Hampshire Trust Bank boss warns of housing market slump as profits double

Specialist lender Hampshire Trust Bank more than doubled profits in 2017 as lending and deposits both surged, but its chief executive warned of a housing market “readying itself for a slowdown”.

Profit before tax rose to £9.9m in 2017, up from £4.4m in 2016, according to its latest accounts.

Chief executive Mark Sismey-Durant said the bank had made “considerable progress” in his report to shareholders. He added that he sees “significant growth potential” but that the bank is preparing for a slowdown in the housing market.

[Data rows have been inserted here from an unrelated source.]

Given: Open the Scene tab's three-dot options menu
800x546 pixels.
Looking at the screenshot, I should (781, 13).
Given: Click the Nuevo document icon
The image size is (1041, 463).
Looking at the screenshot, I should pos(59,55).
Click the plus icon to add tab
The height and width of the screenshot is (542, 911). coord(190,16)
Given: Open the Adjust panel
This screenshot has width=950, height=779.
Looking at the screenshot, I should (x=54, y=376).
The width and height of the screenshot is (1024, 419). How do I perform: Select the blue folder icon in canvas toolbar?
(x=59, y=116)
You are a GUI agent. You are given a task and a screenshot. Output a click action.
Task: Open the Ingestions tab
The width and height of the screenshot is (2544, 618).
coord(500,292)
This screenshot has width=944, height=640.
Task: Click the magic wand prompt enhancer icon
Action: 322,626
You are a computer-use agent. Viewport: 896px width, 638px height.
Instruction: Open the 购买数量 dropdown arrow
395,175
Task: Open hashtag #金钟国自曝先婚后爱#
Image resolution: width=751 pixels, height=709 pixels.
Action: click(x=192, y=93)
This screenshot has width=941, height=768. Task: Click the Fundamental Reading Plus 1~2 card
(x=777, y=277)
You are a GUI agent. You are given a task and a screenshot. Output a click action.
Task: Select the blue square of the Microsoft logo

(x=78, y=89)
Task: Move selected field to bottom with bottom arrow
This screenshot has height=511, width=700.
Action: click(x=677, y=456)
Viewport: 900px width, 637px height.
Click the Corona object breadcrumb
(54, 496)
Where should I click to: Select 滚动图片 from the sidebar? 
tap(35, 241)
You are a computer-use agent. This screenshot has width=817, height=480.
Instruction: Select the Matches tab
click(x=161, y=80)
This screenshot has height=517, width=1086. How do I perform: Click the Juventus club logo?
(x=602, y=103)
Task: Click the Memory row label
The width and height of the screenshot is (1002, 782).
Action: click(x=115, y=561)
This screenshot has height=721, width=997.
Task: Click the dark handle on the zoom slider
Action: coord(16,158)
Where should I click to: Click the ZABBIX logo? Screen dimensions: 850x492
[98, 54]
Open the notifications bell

Read more: Biggest quarterly fall in London house prices for nine years recorded

London and the South East is already feeling the brunt of the slowdown, he said, although the bank has strengthened its presence in the North and South West of England in a bid to diversify.

Hampshire Trust was relaunched in May 2014 after a management buy-out backed by distressed assets investors Alchemy. Return on equity, a key measure of shareholder profitability, rose from 5.4 per cent to hit 9.3 per cent in 2017.

The Bishopsgate-headquartered bank, which only returned to profit in 2016, specialises in asset finance, property finance for landlords, and commercial property loans for small businesses.

Read more: Challenger bank Hampshire Trust's profits surge by 20 per cent

The bank issued £632m in loans and advances to customers in 2017, 36 per cent up from the previous year, while net interest income gained on the lending rose by 65 per cent.

A strong increase in specialist mortgages, which almost doubled to reach £192m, drove the increase. The loan book comprises bridging finance for property investors, buy-to-let mortgages, and commercial mortgages.

The bank said “credit conditions remain benign”, in spite of “prevailing economic uncertainty” in the context of the Brexit vote and the first interest rate rise in a decade, in November.

Customer deposits rose to £596m, up from £523m in 2016.